Anthony B, Junior Kelly
15.7.2003 Berlin, 2Be Club
Hallo
und Willkommen zum geilsten Reggaesommer, den ich in Deutschland
erlebt habe. Ich meine ohne auf einem der Festivals gewesen zu sein
wird man von Reggae-Flavour überschüttet. Erst einmal
die 30°C über mehrere Wochen, dann Konzerte ohne Ende:
Capleton, Buju Banton, Jimmy Cliff, Junior Kelly, Skatalites, Anthony
B, Sizzla! Das sind nur die internationalen Topacts, die mir spontan
einfallen. Dazu natürlich die neue Seeed Scheibe aus dem "dicken
B". Also ist der folgende Abend nicht als langerwartetes Happening
erschienen, sondern als Teil einer großen Reggae/Dancehall
Welle des Jahres 2003! Also auf in den 2Be Club, Berlins Nr.1 Liveadresse
in Sachen Offbeats, warm und feucht wie eine Sauna, dafür aber
mit hübschem und charmantem Publikum. Als auch der Rasta mit
dem Zylinder auf seinem Stammplatz stand, konnte es losgehen.

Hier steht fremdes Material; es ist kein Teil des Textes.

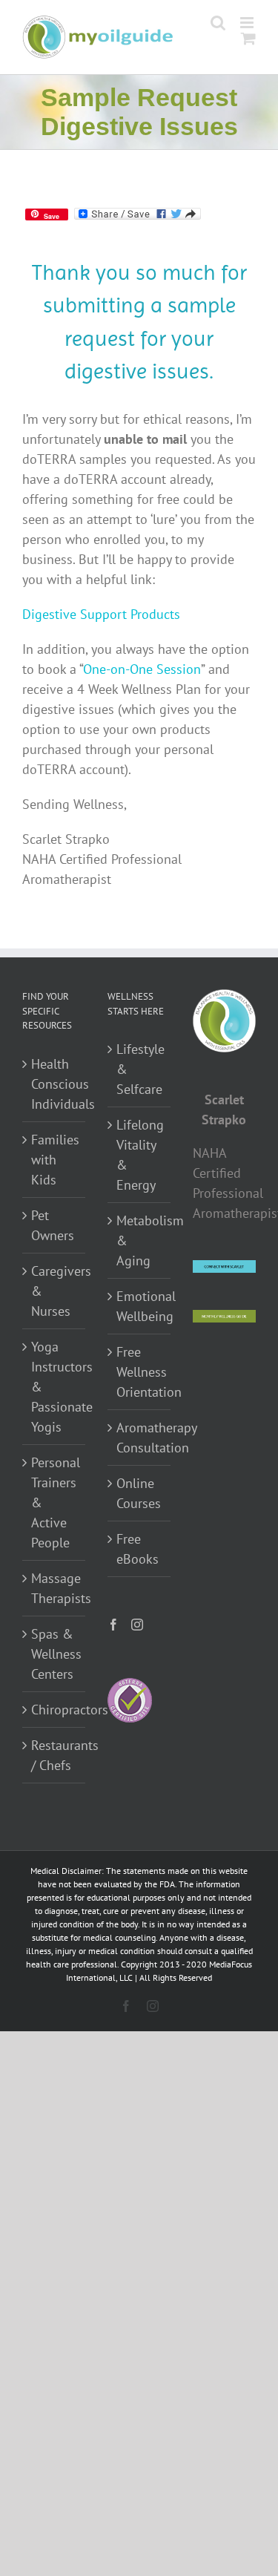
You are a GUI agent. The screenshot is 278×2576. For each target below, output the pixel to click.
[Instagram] (137, 1625)
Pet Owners (52, 1225)
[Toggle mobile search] (218, 22)
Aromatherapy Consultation (139, 1437)
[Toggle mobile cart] (248, 38)
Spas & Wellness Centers (54, 1653)
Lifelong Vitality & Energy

Junior Kelly auf der Bühne mit einiges an Präsenz, ganz
im Rot mit einem riesigen Hut in Rastafarben. Dazu gab zwei traumhaft
schöne Sängerinnen, die sich zu alledem auch noch ansehnlich
bewegten! Doch das Highlight des Abends, zumindest was die Backing-Bands
angeht, war dieser Bassist von Junior Kelly! So entspannt hab ich
noch nie jemanden so verdammt groovige Lines spielen sehen. Nicht
zu sprechen von dem freundlichen Lächeln auf den Lippen, wenn
der Blickkontakt mit dem Drummer oder dem Publikum stand. Aber insgesamt
war es natürlich ein Junior Kelly Gig, somit versprühte
er noch intensiver als von seinen Platten positive Vibes in den
Raum. Die Musik schwankt grob gesagt zwischen astreinem Roots-Reggae
über Dancehall-Anleihen bis zu leichten Anfällen von (tut
mir ja leid) Sunshine-Reggae. Das ist aber immer die Gefahr, wenn
man solche Musik mit einem positiven Feeling mischt, passiert halt
manchmal - was mich doch ab und an stört. Aber um bei der Consciousness
zu bleiben: ich glaube die ersten 40 Minuten kam zwischen den Liedern
nur: "Jah Rastafari" und "Hail Sellasie". Dann
folgte eine eindringliche, wenn auch kurze Rede, die an die "Community"
und an das "Overstanding" appellierte. Von der Musik her
kam dann auch im Laufe des Abends all das, was ich erwartet und
erhofft hatte: Ethiopia, Boom Draw, Love So Nice und auch Push A
Fire!
Ach was soll's, das Konzert war gut und insgesamt mag ich den Mann
ja auch. Er hat mit seinem Push A Fire einem Freund von mir, einem
Hardcorer, den Dancehall nahe gebracht, seitdem brenn ich ihm regelmäßig
neue Compilations.
Die Umbaupause vor dem Auftritt von Anthony B war eine angenehme
und willkommene Abkühlung nach der erlebten Sauna. Ich machte
mir so meine Gedanken, weil ich nicht erwartet hatte, dass er der
Headliner wird. Dann ging es aber auch schon bald wieder los, zur
Freude aller mit ein paar Songs von der Backing-Band. Hierbei wurden
besonders die Damen von den Vocals groß gefeiert. Eine kurze
Pause, die fast komplett mit Jubel überbrückt wurde, dann
tauchte er auf und hatte den Saal in der Hand! Schon beim zweiten
Song so lauter Jubel, dass der erste Rewind her musste. Der nächste
dann schon beim nächsten Song und einige weitere im Laufe der
Nacht...
Alles klar, da hab ich verstanden, warum er hier die Nr.1 war. Somit
gelobe ich Besserung und werd' mir die Alben mal antun. Die Songs
klangen einfach tight und auf den Punkt, wobei hier doch eine Dancehall
- lastige Variante des Reggae präsentiert wurde. Highlights
kenn ich nicht, da ich die Songs nicht kannte, aber es waren viele
da. Das Ding das ich kannte - die Waterpumpee - wurde leider ohne
Seeed gesungen. Ein absoluter Tiefpunkt des Abends war für
mich dieses dumme Lied vom neuen Album, das Bob Dylan Cover mit
einem unglaublich platten Text.
Insgesamt kann man resümieren, dass Reggae im Sommer 2003
verdammt rockt! Der Abend hätte locker noch die Nacht und der
Morgen werden können. Es war nicht das Highlight des Sommers,
hat aber gut getan und war auf jeden Fall ein Konzert in der Spitzengruppe!